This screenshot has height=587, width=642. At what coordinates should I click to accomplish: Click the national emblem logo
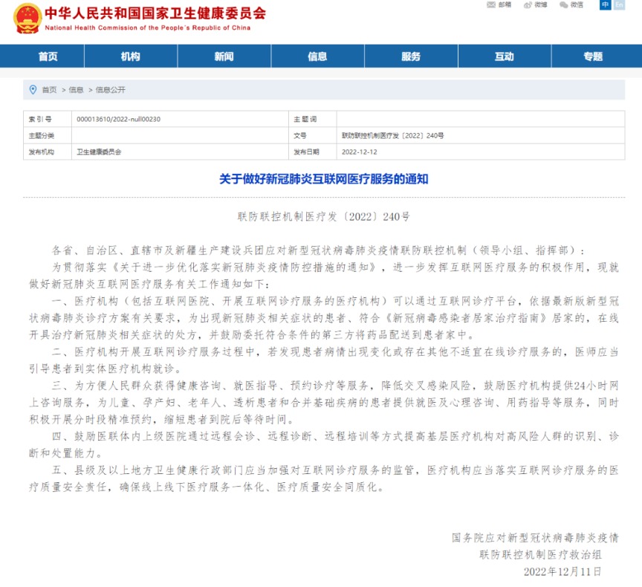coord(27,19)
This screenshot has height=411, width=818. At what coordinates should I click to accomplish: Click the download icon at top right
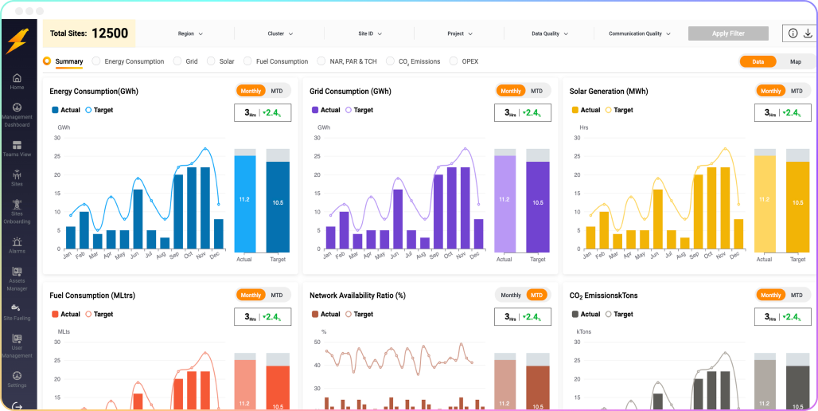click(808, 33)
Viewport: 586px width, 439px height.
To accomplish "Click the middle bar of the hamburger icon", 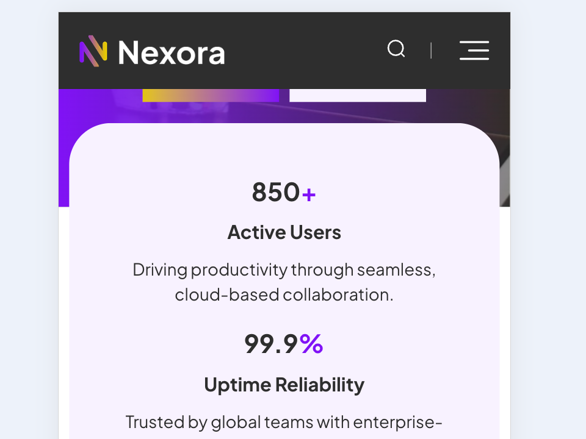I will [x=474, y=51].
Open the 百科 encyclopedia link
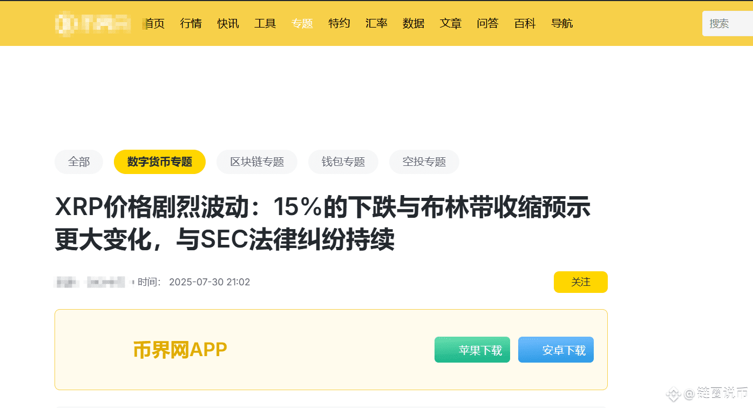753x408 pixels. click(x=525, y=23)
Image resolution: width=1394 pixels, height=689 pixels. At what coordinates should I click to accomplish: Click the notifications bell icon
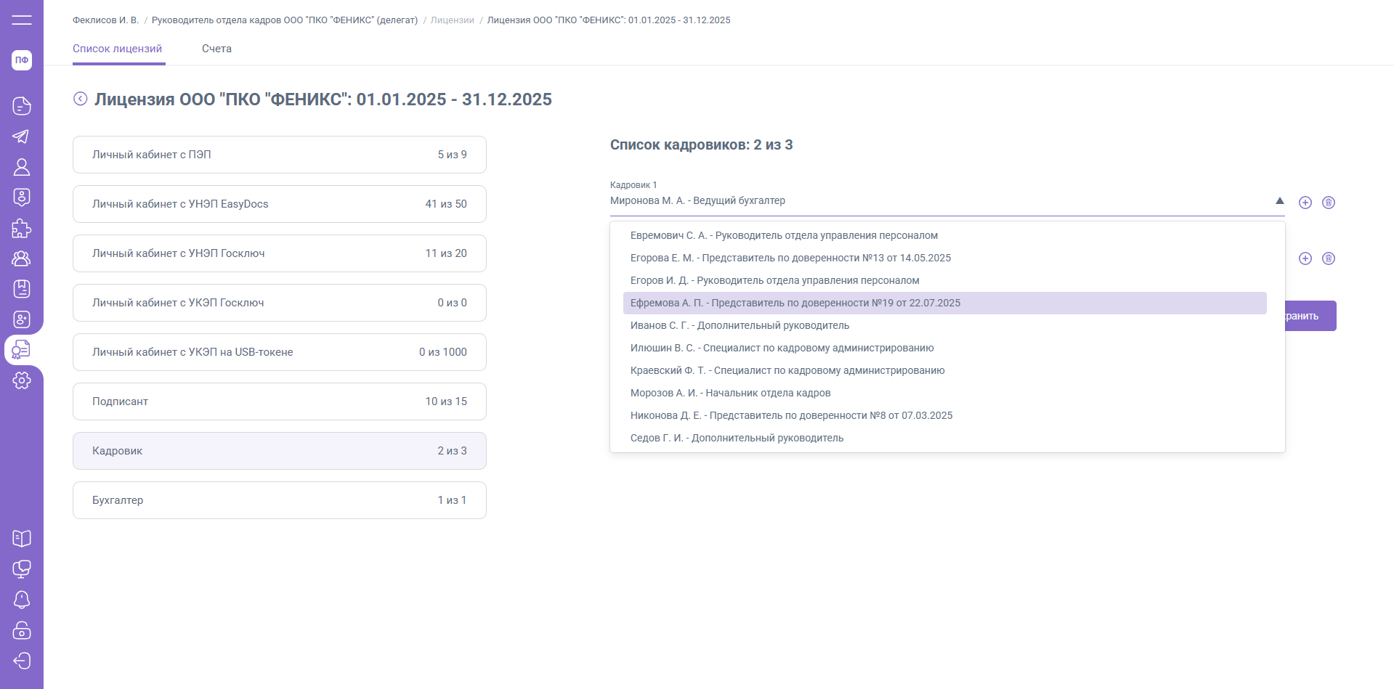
::::::
▸ Problem: Pictures are to be omitted. Output verbatim only the lines from the one holding "Open the 百科 encyclopedia link" through the end of the material, both included.

▸ Task response:
Open the 百科 encyclopedia link
753x408 pixels. click(x=525, y=23)
Image resolution: width=1394 pixels, height=689 pixels. At what coordinates should I click to accomplish: Click the notifications bell icon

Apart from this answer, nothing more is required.